The Wright Flier could only go 200 meters, and the Rocket Belt could only fly for 21 seconds. But the Flier was a breakthrough of principle. There was no reason why it couldn’t get much better, very quickly, and Blériot flew across the English Channel just six years later. There was a very clear and obvious path to make it better. Conversely, the Rocket Belt flew for 21 seconds because it used almost a litre of fuel per second – to fly like this for half a hour you’d need almost two tonnes of fuel, and you can’t carry that on your back. There was no roadmap to make it better without changing the laws of physics. We don’t just know that now – we knew it in 1962.
These roadmaps can come in steps. It took quite a few steps to get from the Flier to something that made ocean liners obsolete, and each of those steps were useful. The PC also came in steps – from hobbyists to spreadsheets to web browsers. The same thing for mobile – we went from expensive analogue phones for a few people to cheap GSM phones for billions of people to smartphones that changed what mobile meant. But there was always a path. The Apple 1, Netscape and the iPhone all looked like impractical toys that ‘couldn’t be used for real work’, but there were obvious roadmaps to change that – not necessarily all the way to the future, but certainly to a useful next step.

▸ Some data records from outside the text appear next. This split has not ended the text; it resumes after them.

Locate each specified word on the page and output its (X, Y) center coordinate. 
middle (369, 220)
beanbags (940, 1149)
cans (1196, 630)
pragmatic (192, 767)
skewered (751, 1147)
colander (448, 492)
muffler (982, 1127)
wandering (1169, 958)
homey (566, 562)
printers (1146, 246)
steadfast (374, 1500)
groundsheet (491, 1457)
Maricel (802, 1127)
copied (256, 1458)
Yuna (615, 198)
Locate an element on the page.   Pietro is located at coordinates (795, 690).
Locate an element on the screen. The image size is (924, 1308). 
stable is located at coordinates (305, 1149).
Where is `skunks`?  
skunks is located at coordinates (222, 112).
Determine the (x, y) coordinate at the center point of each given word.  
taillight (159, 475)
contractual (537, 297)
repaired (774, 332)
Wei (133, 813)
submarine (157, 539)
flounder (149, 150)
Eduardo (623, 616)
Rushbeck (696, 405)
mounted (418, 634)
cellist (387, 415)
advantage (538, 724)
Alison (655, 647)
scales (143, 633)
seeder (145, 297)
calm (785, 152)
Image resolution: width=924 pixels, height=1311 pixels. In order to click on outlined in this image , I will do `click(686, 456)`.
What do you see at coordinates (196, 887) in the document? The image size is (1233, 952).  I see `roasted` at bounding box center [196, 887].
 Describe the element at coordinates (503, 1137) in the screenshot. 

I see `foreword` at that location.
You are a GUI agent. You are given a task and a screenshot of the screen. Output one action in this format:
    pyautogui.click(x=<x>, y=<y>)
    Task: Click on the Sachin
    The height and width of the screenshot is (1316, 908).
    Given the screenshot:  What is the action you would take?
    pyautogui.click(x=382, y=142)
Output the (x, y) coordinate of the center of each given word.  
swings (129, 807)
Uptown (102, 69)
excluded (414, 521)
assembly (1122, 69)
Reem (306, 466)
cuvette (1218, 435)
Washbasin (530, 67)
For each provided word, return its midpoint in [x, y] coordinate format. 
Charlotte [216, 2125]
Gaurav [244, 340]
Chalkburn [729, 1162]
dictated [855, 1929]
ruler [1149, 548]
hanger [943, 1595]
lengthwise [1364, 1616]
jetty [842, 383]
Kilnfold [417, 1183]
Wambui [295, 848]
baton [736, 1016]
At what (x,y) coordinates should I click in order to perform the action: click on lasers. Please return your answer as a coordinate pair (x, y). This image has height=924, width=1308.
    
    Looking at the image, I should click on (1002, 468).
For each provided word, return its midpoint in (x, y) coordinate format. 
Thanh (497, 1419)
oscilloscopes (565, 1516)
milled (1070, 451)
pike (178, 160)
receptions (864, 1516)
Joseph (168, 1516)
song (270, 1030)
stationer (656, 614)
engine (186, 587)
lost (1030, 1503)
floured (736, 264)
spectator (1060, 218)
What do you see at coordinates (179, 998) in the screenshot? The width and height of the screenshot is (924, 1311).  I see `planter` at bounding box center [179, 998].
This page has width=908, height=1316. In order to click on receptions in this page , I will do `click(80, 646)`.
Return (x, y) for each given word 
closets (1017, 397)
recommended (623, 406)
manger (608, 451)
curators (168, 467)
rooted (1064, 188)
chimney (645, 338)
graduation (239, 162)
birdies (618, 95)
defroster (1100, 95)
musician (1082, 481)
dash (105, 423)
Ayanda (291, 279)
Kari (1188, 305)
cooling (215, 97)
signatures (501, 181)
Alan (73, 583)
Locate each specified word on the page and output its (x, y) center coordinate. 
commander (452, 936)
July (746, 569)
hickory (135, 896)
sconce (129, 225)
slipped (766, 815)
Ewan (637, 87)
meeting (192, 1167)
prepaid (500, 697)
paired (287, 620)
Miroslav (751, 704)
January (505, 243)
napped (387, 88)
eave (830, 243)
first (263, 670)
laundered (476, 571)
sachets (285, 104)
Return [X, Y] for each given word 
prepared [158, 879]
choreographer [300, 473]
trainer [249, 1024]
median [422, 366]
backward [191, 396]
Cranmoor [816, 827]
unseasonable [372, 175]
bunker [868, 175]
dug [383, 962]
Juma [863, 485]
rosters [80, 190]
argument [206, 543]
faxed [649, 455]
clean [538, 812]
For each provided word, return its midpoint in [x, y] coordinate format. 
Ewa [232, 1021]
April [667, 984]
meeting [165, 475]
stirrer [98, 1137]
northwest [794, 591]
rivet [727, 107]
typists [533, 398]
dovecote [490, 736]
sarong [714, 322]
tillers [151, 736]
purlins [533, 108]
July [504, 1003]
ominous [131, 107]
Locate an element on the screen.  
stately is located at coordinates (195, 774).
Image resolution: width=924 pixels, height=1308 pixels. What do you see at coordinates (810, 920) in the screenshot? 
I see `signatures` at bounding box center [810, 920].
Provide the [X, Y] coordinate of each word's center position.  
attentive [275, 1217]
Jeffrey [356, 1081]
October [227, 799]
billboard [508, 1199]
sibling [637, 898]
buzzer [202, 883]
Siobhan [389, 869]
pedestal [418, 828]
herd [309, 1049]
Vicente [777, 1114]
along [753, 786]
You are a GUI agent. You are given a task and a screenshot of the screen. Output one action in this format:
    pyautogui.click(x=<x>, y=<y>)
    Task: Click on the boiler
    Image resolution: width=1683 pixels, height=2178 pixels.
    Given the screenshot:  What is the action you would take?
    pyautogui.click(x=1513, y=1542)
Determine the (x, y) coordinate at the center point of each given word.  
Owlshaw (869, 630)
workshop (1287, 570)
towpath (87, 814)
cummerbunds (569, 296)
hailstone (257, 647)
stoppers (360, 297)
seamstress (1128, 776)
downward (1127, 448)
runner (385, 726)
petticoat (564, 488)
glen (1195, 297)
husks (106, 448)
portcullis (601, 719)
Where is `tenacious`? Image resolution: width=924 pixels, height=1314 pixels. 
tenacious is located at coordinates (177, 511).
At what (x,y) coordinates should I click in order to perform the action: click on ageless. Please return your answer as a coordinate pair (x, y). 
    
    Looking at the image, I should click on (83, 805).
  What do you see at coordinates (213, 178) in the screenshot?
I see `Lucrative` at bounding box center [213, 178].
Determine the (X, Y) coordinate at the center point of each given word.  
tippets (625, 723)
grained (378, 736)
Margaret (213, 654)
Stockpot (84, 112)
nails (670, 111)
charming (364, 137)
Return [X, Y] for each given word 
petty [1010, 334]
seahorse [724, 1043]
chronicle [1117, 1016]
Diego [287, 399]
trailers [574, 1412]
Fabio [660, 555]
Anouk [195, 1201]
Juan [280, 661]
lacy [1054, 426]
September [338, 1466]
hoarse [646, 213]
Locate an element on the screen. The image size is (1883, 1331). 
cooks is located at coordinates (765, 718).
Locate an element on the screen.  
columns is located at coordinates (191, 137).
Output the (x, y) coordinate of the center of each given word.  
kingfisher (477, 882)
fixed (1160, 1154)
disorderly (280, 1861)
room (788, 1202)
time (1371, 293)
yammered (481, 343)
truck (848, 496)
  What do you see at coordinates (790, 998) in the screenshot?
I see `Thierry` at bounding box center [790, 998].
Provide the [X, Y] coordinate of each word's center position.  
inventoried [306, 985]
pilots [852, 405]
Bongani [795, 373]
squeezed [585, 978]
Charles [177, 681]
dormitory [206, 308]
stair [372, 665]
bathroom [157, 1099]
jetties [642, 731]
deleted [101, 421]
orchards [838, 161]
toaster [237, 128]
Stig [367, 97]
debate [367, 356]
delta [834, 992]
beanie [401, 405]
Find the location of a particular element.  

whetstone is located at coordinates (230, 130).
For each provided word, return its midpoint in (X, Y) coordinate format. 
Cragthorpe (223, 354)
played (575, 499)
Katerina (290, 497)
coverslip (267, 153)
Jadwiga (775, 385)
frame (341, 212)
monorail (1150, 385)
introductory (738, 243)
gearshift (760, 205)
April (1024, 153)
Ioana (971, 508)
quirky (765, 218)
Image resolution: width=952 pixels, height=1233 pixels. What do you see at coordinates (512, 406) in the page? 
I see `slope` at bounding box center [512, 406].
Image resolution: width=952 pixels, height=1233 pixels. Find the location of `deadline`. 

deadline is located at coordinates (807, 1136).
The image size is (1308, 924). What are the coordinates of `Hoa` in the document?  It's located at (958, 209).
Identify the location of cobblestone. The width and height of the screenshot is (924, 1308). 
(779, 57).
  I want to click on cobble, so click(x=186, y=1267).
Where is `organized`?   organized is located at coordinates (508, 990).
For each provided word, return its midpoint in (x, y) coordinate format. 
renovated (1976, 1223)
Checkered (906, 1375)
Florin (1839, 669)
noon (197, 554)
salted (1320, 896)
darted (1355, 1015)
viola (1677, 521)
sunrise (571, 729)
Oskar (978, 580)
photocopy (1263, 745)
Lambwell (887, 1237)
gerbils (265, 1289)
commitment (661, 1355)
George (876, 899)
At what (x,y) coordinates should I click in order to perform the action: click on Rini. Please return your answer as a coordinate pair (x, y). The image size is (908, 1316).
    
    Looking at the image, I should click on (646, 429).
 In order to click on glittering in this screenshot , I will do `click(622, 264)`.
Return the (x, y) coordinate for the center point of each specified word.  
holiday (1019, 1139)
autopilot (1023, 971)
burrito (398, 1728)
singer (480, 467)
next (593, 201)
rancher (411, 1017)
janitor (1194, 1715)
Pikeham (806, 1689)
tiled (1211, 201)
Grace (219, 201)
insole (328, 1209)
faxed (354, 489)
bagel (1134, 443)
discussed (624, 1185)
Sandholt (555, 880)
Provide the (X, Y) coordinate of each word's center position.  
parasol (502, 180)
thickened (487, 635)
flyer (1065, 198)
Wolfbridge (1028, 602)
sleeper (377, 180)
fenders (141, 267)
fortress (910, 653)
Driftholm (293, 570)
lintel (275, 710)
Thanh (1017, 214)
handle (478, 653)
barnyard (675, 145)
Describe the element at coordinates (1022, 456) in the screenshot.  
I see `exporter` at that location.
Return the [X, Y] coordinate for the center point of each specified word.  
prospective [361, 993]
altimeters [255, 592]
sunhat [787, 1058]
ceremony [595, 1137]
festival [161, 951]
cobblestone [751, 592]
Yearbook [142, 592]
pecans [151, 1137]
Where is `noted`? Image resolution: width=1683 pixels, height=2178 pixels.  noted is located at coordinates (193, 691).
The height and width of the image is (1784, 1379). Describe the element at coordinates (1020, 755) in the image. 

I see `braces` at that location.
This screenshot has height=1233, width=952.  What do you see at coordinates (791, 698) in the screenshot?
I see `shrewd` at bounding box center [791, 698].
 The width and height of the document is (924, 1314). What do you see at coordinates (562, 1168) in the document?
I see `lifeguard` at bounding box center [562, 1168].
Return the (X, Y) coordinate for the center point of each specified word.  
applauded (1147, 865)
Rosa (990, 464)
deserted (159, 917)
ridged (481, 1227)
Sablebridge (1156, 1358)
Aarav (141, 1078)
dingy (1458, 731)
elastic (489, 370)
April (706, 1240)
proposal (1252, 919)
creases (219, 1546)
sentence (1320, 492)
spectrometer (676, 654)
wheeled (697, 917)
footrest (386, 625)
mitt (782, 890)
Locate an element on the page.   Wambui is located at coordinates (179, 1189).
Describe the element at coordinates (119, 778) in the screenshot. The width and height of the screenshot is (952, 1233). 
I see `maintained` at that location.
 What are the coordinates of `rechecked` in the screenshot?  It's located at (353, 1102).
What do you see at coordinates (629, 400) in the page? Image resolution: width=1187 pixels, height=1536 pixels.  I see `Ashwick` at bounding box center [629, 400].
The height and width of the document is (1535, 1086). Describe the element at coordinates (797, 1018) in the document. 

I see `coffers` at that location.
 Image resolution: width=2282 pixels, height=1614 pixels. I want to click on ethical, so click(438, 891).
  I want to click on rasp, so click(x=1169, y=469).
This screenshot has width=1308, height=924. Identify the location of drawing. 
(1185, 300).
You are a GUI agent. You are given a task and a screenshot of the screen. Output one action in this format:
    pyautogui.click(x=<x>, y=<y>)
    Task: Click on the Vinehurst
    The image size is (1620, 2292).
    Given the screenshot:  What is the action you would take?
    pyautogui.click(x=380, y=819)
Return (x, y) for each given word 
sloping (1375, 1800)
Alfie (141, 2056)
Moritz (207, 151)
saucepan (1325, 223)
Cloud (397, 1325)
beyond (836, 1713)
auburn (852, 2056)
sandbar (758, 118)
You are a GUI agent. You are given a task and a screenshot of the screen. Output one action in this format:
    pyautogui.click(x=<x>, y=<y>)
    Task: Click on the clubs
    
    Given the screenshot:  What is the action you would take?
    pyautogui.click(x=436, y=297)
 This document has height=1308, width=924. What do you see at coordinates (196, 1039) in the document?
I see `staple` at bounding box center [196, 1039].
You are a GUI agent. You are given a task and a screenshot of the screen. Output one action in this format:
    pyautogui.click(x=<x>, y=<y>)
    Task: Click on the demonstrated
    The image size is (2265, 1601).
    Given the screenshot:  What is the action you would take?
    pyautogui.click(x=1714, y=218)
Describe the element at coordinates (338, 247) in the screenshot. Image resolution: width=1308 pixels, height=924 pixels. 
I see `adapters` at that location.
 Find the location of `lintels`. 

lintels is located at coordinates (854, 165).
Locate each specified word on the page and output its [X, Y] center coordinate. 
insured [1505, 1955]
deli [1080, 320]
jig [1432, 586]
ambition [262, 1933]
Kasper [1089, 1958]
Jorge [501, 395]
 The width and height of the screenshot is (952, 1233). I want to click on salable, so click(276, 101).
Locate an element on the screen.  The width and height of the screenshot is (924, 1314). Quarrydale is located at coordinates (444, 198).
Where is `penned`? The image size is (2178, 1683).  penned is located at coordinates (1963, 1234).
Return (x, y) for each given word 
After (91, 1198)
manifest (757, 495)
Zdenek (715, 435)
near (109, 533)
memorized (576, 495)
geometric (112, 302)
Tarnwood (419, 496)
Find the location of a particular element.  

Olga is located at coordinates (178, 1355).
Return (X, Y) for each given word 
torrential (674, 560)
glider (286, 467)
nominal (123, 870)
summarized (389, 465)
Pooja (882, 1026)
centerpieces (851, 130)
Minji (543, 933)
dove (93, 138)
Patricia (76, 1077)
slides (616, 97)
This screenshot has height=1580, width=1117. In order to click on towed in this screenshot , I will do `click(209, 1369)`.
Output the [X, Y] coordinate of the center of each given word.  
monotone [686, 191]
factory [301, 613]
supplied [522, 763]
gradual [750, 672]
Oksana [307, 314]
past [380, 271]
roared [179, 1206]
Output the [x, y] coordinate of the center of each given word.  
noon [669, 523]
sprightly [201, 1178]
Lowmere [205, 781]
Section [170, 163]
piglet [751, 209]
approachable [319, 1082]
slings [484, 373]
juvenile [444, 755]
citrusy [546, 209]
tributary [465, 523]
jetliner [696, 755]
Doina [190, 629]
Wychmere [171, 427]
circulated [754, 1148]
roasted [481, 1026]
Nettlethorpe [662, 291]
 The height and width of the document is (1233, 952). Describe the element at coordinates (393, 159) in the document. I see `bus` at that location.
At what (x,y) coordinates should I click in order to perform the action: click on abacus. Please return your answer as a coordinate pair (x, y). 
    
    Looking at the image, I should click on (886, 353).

Equally, sometimes the roadmap is ‘forget about this for 20 years’. The Newton or the IBM Simon were just too early, as was the first wave of VR in the 80s and 90s. You could have said, deterministically, that Moore’s Law would make VR or pocket computers useful at some point, so there was notionally a roadmap, but the roadmap told you to work on something else. This is different to the Rocket Belt, where there was no foreseeable future development that would make it work.
And sometimes the missing piece pops into existence in unpredictable ways – I have a fascinating essay by Hiram Maxim saying that he had everything about flight working in the late 19th century except for the engine – he couldn‘t make a steam engine with the right power-to-weight ratio, and then the internal combustion engine changed all the equations. This isn’t a roadmap either – hoping that something new will come along, but you don’t know what or when, is not a plan.
Finally, sometimes you have a roadmap but discover that it runs out short of the destination. This might be what has happened to autonomous cars. The machine learning breakthrough of 2013 gave us a clear roadmap to go from AVs that didn’t work at all to AVs that work pretty well but not well enough. We have 10% left to go, but it now looks at least possible that the last 10% is 90% of the effort, and that might need something different. We might now be Hiram Maxim, waiting for an ICE.
Much the same sort of questions apply to the other side of the problem – even if this did get very cheap and very good, who would use it? You can’t do a waterfall chart of an engineering roadmap here, but you can again ask questions – what would have to change? Are you proposing a change in human nature, or a different way of expressing it? What’s your theory of why things will change or why they won’t?
Philip II of Macedon to Sparta: “You are advised to submit without further delay, for if I bring my army into your land, I will destroy your farms, slay your people, and raze your city.”
The thread through all of this is that we don’t know what will happen, but we do know what could happen – we don’t know the answer, but we can at least ask useful questions. The key challenge to any assertion about what will happen, I think, is to ask ‘well, what would have to change?’ Could this happen, and if it did, would it work? We’re always going to be wrong sometimes, but we can try to be wrong for the right reasons. The point that Pauli was making in the quote I gave at the beginning is that a theory might be right or wrong, but first it has to rise to the level of being a theory at all. So, do you have a theory?